Saved data entries:
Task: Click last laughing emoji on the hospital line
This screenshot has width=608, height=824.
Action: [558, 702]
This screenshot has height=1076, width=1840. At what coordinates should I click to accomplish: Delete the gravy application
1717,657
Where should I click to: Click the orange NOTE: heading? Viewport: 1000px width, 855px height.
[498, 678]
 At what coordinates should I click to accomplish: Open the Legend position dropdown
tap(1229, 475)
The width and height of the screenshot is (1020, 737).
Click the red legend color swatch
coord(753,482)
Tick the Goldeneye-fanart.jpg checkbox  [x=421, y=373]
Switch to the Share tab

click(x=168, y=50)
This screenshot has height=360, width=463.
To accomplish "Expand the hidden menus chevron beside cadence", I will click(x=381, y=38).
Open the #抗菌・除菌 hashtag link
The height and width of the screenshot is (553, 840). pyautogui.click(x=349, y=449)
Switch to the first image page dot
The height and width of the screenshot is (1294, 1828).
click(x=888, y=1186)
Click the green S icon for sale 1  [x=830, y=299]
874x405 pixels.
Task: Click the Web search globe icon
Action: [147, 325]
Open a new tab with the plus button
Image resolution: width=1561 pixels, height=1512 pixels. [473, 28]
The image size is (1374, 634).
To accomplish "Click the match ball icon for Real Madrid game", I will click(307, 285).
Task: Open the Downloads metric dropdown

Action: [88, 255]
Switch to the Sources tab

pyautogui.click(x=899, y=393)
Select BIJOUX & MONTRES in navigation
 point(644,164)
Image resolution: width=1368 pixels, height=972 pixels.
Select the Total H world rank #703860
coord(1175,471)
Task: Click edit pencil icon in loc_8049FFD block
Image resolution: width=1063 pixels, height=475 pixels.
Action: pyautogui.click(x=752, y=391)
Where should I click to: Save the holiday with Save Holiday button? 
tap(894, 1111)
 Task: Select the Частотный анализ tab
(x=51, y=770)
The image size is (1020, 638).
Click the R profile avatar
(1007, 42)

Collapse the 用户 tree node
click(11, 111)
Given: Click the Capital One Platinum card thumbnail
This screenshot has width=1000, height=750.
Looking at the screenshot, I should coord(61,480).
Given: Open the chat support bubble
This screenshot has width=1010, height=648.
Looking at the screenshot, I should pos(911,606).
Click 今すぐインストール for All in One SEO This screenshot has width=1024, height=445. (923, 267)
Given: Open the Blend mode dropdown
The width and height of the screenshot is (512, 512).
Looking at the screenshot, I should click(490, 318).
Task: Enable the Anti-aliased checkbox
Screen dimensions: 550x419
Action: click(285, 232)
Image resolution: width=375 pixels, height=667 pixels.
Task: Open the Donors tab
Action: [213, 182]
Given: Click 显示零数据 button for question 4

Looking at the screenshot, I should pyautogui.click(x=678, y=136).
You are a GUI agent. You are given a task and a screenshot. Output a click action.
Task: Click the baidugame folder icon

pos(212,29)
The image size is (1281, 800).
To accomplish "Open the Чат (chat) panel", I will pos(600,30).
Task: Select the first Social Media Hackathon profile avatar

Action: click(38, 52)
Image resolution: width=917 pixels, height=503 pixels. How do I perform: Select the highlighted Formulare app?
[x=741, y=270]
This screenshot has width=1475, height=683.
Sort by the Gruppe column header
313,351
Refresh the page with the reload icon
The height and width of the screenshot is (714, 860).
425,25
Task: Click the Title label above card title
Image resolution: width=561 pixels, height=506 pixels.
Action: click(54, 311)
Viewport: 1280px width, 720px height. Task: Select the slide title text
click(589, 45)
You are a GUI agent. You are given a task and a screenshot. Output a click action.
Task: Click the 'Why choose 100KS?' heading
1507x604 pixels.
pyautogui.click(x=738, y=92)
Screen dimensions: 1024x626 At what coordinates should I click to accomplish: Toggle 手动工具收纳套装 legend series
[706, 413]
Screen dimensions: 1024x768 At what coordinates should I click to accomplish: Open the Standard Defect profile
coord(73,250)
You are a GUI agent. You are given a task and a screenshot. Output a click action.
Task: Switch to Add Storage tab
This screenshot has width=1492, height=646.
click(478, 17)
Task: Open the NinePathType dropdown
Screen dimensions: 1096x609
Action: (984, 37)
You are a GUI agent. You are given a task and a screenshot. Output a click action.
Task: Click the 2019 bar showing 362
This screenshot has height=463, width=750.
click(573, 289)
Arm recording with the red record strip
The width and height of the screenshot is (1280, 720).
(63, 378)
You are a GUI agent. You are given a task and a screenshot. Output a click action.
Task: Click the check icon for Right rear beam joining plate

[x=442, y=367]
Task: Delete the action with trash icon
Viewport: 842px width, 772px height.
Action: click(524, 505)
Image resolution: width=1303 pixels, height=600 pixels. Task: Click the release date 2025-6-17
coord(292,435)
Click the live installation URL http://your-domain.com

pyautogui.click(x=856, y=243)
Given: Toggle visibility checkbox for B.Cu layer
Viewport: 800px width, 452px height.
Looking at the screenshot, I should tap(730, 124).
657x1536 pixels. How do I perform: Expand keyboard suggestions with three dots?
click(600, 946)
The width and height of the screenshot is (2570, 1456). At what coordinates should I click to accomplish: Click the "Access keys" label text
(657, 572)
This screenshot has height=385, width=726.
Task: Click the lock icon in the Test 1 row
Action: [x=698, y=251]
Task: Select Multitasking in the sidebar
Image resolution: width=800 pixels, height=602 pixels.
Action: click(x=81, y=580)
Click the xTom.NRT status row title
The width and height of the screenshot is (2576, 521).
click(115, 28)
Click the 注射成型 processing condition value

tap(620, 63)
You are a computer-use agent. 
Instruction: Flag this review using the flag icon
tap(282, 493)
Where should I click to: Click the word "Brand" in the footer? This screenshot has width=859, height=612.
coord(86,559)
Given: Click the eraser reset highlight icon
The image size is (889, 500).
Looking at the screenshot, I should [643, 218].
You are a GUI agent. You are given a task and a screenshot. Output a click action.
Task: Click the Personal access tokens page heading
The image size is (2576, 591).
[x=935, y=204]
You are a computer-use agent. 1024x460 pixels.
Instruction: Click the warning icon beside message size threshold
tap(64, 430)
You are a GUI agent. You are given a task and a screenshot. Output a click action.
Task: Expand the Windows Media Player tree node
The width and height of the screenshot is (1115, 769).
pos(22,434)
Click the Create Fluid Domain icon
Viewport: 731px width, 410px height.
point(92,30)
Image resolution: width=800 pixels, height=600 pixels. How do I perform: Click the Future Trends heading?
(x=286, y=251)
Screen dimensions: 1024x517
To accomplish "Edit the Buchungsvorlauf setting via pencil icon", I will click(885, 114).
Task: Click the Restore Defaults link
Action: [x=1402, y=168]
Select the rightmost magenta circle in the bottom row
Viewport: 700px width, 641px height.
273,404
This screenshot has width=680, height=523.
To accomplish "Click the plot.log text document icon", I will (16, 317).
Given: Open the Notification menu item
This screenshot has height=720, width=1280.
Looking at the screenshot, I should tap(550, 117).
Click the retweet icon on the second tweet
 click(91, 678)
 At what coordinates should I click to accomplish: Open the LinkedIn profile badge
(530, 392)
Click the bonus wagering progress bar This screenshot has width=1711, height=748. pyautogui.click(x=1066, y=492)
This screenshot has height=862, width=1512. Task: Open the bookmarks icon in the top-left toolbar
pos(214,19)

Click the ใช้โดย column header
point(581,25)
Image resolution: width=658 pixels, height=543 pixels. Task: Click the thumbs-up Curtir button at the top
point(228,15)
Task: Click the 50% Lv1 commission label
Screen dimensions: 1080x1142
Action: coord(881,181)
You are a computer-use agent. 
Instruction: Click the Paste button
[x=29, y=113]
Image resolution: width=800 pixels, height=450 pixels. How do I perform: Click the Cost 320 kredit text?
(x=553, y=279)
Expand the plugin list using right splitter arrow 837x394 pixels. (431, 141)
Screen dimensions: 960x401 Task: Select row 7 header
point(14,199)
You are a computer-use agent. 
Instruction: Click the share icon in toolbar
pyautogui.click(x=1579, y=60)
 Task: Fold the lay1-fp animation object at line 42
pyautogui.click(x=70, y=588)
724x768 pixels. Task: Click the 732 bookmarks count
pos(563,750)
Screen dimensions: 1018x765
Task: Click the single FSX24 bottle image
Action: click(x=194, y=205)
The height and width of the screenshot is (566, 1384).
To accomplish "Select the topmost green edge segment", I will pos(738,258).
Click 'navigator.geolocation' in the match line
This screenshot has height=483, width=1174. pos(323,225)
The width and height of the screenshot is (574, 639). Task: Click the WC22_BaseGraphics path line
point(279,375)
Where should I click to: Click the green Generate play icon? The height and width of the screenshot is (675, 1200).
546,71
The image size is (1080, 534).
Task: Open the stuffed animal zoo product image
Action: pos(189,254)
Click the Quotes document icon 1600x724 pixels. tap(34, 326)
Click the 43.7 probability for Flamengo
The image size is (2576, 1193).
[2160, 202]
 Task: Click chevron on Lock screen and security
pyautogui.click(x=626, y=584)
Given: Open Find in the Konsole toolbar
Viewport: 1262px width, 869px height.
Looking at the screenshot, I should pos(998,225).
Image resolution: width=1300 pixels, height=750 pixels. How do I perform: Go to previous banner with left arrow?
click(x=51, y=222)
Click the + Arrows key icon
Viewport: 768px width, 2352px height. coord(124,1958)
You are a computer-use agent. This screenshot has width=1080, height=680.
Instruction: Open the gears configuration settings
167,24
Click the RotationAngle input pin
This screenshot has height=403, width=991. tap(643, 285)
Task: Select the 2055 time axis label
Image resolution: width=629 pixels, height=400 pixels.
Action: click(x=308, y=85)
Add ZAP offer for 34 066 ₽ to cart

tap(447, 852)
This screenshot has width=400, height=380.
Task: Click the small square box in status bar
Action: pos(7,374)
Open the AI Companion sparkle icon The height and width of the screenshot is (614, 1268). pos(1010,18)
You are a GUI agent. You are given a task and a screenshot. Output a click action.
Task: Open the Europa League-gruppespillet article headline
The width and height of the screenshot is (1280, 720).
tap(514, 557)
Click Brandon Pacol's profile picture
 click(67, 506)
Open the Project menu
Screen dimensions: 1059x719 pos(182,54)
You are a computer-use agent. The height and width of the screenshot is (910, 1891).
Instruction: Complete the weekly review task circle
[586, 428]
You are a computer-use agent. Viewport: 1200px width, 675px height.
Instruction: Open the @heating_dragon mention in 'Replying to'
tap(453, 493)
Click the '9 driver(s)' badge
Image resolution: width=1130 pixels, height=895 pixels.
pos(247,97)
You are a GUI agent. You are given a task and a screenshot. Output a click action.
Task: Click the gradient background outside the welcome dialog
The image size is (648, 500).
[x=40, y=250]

> Your task:
Among the records above, find the lines that contain "computer" and copy every one.

> Answer to this problem:
You are a computer-use agent. 
You are a computer-use agent. 1024x460 pixels.
You are a computer-use agent. 
You are a computer-use agent. 
You are a computer-use agent. This screenshot has width=1080, height=680.
You are a computer-use agent. The height and width of the screenshot is (910, 1891).
You are a computer-use agent. Viewport: 1200px width, 675px height.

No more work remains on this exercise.